One of the first adjectives people use to describe the arts community here in St. John’s is inevitably “supportive.”  Supportive and closely-knit. This is true in many ways. But I have been wondering lately if we aren’t somewhat lacking in one of the most important areas when it comes to supporting artists and their work: there doesn’t seem to be much of a culture of art criticism here. There is a lot of promotion of art shows and theatre and concerts and readings, but there are few honest reviews.

Critical engagement and honest discussion are crucial to an art scene for it to remain vital and for artists to continue to grow.  It’s easy to see, however, why this is a bit of an issue in St. John’s – it’s such a small, and rather isolated, community. Everyone knows everyone else and everyone is afraid of offending. But by keeping our mouths shut, or limiting commentary to anonymous internet rants, we won’t be getting any further ahead.

We’re in a very particular situation here. An island with a capital city as far away from the mainland as you can get. This geographical isolation plays a big role in defining what sort of artistic community springs up here. It’s expensive to get here; it’s expensive to leave. Nobody just passes through. Up until rather recently (thank you, Mightypop), it was even pretty rare for most contemporary Canadian musicians to add a St.
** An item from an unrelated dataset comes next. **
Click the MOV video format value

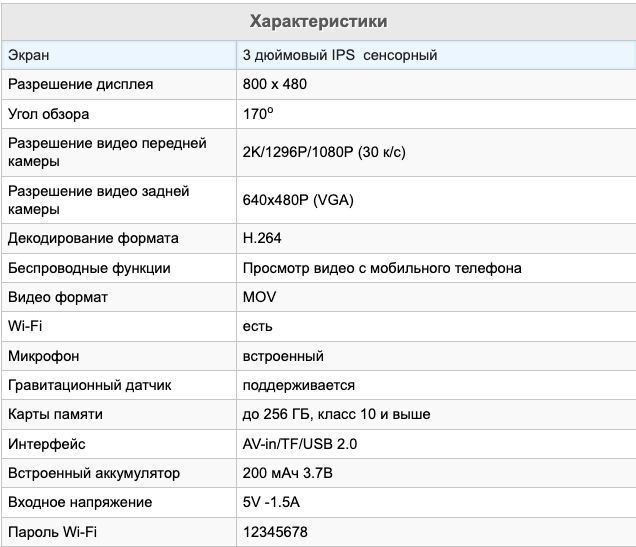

John’s date to their tour.

Everyone knows everyone else and everyone is afraid of offending.

So we are largely left to our own devices, and this does breed interesting things. It also means that we’re all friends here, or friends of friends, and thus, there are few people willing to give honest critique or say publicly something that might be considered controversial. And what becomes of an artistic community in which hardly anyone dares challenge the established sacred cows, or seeks to foster emerging artists by giving honest feedback?

Something lacking

When I started thinking about the current state of criticism in the city, I became interested in getting some insight from a couple of people who maintain local blogs or websites concerning the arts. And while each had a different take on just what criticism means to an arts community, and how important it is, the consensus seemed to be that something is lacking here in St. John’s.

Filmmaker Darcy Fitzpatrick runs Signal. It’s not an art-centred blog necessarily, but he and his rotating cast of writers often cover artistic events, review theatre, and generally have an eye on what’s happening in the city.
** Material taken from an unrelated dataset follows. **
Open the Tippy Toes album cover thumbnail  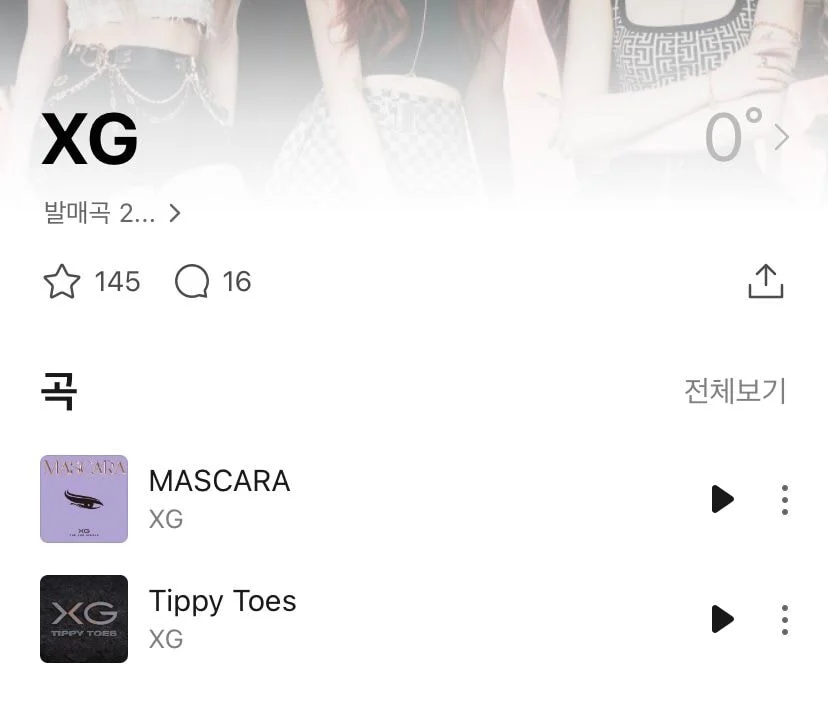(x=84, y=619)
“Artists in St. John’s have two things going against them,” Fitzpatrick says.

“First off, they’re less exposed to the works of other artists, as one might be if living in not just a bigger centre, but a place where art and artists can roam more freely. The whole island thing makes that difficult for St. John’s artists, so the work produced here is the result of a far more insular environment. In that sense, artists are, unfortunately, protected from the opportunity to compare their work to the works of others. […] Coupled with that is the close-knit nature of the artistic community in St. John’s, which ensures criticism is rare and far less honest than it ought to be. Again, artists are protected and as such robbed of an essential ingredient of development. Without criticism, work suffers, no matter the discipline.”

Engaging overall coverage

Chad Pelley, author of Away From Everywhere, started Salty Ink as a means of promoting Atlantic Canadian literature and writers.

“I saw a real failure in local media covering local arts in an engaging manner, so I started Salty Ink. And the response and support has been overwhelming. There’s free books in my mailbox every day, I’ve gotten to know the publicists at every Canadian publisher, and I’ve even been invited to speak on panels, outside of the province — which proves there was public interest there, and a niche to be filled that mainstream media wasn’t filling.”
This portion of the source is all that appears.